== Supplied text ==
########
The filming was based on a paper Lin published in 2010 to offer a theory for measuring the transient light absorption patterns, or spectra, of an atom. Lin drew on the work of his doctoral advisor at the University of Chicago, Ugo Fano, who explained the pattern of spectral absorption that took on his name. According to this pattern, light is usually weakly absorbed by atoms, but at certain wavelengths sharp peaks appear in the spectra. Those peaks are called Fano resonances, and they occur because light is trapped in matter for a very short time before it is reemitted. For nearly a century, time information of the resonance could be inferred only from the time-energy uncertainty in quantum mechanics. The resonance usually lasts for only a few femtoseconds — one femtosecond is one-millionth of a billionth of a second — which is about 10,000 times shorter than the best detector can measure.

"Nanotechnology isn't just about small size — the time has to be shorter as well," Lin said. "Lasers as short as a few femtoseconds have become available in the last 10 or 15 years. As a scientist, one has to ask what new things can be done. The simple question we asked in 2010 was whether we could use such lasers to help film the evolution of a Fano resonance."

The team from the Max Planck Institute for Nuclear Physics and Vienna University of Technology, along with Lin and Hui Wei, doctoral student in physics from Kansas State University, measured and identified the buildup of a Fano resonance in the helium atom. They used two ultrashort laser-controlled flashes of light to excite two electrons, then a second near-infrared flash to trigger ionization, which ends the electrons' dance. Varying the time delay between the two laser pulses created what the researchers termed a "temporal gate" that helped them chart the evolution of the Fano resonance line shape in real time.
########
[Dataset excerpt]
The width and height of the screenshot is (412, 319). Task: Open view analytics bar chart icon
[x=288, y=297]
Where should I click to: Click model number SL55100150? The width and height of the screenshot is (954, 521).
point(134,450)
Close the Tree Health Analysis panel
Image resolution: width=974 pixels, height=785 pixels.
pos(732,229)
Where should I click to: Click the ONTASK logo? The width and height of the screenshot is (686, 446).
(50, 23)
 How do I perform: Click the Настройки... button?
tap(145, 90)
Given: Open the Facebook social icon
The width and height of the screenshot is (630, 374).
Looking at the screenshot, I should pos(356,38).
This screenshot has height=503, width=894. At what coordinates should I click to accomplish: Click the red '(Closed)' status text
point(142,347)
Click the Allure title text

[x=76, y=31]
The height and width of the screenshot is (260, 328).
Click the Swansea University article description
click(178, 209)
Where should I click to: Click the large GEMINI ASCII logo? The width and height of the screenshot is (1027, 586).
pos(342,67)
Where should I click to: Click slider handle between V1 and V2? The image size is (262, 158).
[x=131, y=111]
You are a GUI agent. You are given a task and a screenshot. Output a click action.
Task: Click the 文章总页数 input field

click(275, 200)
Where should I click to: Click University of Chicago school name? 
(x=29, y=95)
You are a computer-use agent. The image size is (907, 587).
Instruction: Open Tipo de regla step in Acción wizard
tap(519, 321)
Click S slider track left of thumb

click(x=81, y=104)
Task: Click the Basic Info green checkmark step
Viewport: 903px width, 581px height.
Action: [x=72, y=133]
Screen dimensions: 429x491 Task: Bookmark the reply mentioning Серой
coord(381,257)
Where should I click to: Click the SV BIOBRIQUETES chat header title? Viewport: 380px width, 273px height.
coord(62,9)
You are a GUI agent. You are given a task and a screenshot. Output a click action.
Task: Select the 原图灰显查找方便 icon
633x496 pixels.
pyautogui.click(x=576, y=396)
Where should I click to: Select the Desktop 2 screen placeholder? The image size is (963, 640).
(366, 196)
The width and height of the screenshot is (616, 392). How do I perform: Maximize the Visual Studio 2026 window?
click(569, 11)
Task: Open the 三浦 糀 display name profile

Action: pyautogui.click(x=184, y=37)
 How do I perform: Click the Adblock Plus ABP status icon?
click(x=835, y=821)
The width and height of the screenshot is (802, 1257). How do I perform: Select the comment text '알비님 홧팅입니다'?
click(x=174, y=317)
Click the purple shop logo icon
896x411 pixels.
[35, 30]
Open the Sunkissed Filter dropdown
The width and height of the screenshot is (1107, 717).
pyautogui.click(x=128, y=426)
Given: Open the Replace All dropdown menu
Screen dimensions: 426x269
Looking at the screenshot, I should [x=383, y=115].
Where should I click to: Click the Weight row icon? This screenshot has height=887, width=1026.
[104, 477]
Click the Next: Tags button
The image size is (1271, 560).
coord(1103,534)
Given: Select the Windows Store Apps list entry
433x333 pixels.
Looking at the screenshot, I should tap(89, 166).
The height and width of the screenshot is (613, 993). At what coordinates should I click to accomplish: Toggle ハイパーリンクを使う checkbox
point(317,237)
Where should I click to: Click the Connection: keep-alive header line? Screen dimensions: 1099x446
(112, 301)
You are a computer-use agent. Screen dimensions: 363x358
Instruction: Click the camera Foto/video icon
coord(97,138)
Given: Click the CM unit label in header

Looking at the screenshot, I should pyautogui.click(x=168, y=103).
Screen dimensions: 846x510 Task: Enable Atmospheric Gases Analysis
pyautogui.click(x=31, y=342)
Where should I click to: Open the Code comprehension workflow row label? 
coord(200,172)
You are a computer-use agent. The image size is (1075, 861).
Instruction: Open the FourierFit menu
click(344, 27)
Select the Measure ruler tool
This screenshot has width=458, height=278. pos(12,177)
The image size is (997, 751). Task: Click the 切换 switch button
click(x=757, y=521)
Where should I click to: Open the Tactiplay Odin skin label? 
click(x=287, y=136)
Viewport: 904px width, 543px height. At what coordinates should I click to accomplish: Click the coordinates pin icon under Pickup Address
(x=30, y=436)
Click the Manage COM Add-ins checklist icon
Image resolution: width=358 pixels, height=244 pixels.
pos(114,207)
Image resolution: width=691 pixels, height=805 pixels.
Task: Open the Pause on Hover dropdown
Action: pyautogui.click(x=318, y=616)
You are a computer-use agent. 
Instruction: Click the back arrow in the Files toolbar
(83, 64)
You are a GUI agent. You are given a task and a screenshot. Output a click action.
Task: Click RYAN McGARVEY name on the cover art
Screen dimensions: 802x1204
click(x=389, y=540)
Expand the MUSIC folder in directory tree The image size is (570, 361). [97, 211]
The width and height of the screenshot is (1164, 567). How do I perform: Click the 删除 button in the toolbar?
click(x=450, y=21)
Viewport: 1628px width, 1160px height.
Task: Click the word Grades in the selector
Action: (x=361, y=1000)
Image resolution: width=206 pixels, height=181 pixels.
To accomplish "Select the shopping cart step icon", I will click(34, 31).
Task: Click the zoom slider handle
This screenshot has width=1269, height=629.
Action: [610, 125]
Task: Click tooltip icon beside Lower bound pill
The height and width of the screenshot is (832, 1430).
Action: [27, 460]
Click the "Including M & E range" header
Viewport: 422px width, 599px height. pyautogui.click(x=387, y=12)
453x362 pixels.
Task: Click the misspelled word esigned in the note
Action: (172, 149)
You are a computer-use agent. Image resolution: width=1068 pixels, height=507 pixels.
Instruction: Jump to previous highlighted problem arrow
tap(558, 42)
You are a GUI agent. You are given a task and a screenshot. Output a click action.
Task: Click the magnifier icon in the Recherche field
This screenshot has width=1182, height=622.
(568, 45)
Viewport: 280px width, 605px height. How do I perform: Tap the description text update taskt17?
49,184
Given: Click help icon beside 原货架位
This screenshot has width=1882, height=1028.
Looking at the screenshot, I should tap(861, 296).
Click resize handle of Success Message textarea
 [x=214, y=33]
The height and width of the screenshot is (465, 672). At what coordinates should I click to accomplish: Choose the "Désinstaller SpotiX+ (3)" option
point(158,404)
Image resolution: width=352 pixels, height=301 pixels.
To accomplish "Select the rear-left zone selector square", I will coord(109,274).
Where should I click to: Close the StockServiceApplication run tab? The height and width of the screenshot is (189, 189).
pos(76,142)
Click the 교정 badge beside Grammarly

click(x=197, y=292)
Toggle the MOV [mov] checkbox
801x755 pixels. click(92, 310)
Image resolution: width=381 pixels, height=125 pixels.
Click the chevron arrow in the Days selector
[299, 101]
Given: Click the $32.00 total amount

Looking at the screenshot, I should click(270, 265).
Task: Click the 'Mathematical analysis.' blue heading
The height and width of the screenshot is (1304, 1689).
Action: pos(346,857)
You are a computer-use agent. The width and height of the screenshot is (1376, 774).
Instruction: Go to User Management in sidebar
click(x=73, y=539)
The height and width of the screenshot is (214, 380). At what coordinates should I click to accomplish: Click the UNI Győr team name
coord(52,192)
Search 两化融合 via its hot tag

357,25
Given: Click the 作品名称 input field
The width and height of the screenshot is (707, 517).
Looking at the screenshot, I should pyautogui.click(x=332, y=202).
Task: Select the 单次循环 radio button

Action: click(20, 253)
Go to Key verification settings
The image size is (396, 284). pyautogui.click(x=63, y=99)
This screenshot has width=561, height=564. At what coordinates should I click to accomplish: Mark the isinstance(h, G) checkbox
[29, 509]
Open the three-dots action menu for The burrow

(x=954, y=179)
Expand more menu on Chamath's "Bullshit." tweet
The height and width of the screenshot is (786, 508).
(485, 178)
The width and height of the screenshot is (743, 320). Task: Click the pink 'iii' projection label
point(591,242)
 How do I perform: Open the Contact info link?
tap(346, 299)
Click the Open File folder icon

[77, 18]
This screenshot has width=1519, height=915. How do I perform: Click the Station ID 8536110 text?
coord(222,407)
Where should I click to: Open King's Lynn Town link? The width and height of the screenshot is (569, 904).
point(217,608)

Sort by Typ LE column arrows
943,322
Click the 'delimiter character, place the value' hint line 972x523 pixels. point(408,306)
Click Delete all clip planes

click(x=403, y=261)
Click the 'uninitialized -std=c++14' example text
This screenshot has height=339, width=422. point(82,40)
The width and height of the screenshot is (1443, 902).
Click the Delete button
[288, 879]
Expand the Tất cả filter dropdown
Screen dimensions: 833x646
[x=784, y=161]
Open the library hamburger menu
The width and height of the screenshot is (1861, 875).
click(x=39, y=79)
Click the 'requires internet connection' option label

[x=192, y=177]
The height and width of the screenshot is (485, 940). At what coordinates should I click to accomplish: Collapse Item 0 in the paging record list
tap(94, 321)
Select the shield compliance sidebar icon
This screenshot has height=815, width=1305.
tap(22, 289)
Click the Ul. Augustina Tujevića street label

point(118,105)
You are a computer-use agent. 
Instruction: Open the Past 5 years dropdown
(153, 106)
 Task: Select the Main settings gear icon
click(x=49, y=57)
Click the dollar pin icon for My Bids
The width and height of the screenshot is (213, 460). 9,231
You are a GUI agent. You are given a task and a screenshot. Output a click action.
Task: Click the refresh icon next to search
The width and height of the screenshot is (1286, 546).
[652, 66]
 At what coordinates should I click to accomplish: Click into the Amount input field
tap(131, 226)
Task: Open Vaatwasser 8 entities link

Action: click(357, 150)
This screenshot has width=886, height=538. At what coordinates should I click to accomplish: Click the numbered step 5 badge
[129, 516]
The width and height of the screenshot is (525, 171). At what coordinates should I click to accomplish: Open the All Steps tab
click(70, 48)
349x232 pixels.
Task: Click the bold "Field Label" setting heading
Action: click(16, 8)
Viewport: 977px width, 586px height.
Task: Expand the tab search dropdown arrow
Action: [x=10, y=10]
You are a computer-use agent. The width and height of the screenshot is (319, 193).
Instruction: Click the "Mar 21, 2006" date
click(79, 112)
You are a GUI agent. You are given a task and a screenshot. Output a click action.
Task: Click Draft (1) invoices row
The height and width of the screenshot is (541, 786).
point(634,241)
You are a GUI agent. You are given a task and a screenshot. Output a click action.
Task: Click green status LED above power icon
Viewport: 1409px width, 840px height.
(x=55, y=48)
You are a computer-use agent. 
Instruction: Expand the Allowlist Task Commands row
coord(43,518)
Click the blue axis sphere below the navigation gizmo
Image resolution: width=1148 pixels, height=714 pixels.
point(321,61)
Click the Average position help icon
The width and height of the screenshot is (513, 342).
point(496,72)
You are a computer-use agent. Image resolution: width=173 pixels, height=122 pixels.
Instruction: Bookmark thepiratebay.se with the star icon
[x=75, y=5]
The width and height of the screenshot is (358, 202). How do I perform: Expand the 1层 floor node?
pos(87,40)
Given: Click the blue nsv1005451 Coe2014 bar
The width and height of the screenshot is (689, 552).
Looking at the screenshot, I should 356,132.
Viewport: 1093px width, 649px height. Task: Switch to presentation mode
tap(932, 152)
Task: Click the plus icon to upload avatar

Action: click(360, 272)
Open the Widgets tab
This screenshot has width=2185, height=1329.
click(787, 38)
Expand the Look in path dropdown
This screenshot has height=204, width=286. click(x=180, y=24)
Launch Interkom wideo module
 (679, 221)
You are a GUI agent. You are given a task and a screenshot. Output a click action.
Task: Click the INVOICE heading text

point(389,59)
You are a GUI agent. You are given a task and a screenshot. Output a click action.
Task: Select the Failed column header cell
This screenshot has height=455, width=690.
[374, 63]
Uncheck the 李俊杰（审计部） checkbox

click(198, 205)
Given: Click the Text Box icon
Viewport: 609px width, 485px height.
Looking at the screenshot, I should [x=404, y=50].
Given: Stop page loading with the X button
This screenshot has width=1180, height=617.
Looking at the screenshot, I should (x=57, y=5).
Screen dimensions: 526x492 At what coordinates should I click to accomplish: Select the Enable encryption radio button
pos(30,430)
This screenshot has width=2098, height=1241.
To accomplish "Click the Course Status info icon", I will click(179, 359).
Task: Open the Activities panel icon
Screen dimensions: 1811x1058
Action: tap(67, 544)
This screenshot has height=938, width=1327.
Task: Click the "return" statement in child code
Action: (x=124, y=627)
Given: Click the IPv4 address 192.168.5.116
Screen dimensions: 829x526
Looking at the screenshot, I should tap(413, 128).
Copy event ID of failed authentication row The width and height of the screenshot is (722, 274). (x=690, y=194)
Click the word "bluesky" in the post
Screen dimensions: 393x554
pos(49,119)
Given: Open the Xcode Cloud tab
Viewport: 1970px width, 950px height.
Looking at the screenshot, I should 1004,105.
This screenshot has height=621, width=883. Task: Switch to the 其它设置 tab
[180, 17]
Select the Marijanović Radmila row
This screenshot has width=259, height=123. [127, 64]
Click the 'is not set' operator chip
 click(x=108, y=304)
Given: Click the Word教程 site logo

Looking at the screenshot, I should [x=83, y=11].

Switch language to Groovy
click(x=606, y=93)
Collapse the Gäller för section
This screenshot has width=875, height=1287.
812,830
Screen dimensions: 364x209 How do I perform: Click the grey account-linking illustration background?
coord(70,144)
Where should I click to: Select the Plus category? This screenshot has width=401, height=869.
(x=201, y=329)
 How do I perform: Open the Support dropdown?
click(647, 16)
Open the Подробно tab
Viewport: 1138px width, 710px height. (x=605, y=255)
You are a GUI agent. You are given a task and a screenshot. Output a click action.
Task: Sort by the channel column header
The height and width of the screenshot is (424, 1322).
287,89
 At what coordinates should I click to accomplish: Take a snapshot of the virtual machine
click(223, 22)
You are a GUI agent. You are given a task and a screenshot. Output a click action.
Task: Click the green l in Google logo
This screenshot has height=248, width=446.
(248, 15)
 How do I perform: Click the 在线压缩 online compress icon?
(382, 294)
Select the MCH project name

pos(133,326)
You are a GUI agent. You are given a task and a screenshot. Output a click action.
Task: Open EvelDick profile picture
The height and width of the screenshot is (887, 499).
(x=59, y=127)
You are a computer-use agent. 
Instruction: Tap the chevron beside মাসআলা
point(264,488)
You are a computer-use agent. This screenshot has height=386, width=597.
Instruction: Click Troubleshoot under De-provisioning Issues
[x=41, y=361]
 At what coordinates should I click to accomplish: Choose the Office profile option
########
== Requirements ==
(1) Translate this sentence from the passage about Fano resonances into Spanish: "Those peaks are called Fano resonances, and they occur because light is trapped in matter for a very short time before it is reemitted."
(2) Carry on the passage about Fano resonances, picking up after its final sentence.

== Per-task outputs ==
(1) Esos picos se denominan resonancias de Fano y se producen porque la luz queda atrapada en la materia durante un tiempo muy breve antes de ser reemitida.

(2)
Lin and Wei interpreted the group's experimental data and were pleased to see that the experiment matched Lin's theory.

"As a theorist, you predict something, but you need to do the experiment to show it. When the two agree, then people believe it. It's very satisfying," Lin said. 

"As a graduate student, it was a delightful experience to spend a few weeks to work out the details of the theory to confirm the experimental results. I was able to take advantage of this rare opportunity because I got a broad education at K-State," Wei said.

The "temporal gate" technology developed in the experiment will help scientists gather further insights from looking inside molecules on their own few-femtosecond timescale. By fine-tuning the tools that deliver very short laser pulses, scientists may also be able to control how atoms move.

Lin's research at the J.R. Macdonald Laboratory is supported by the U.S. Department of Energy, Office of Science. The department of physics is in the College of Arts & Sciences.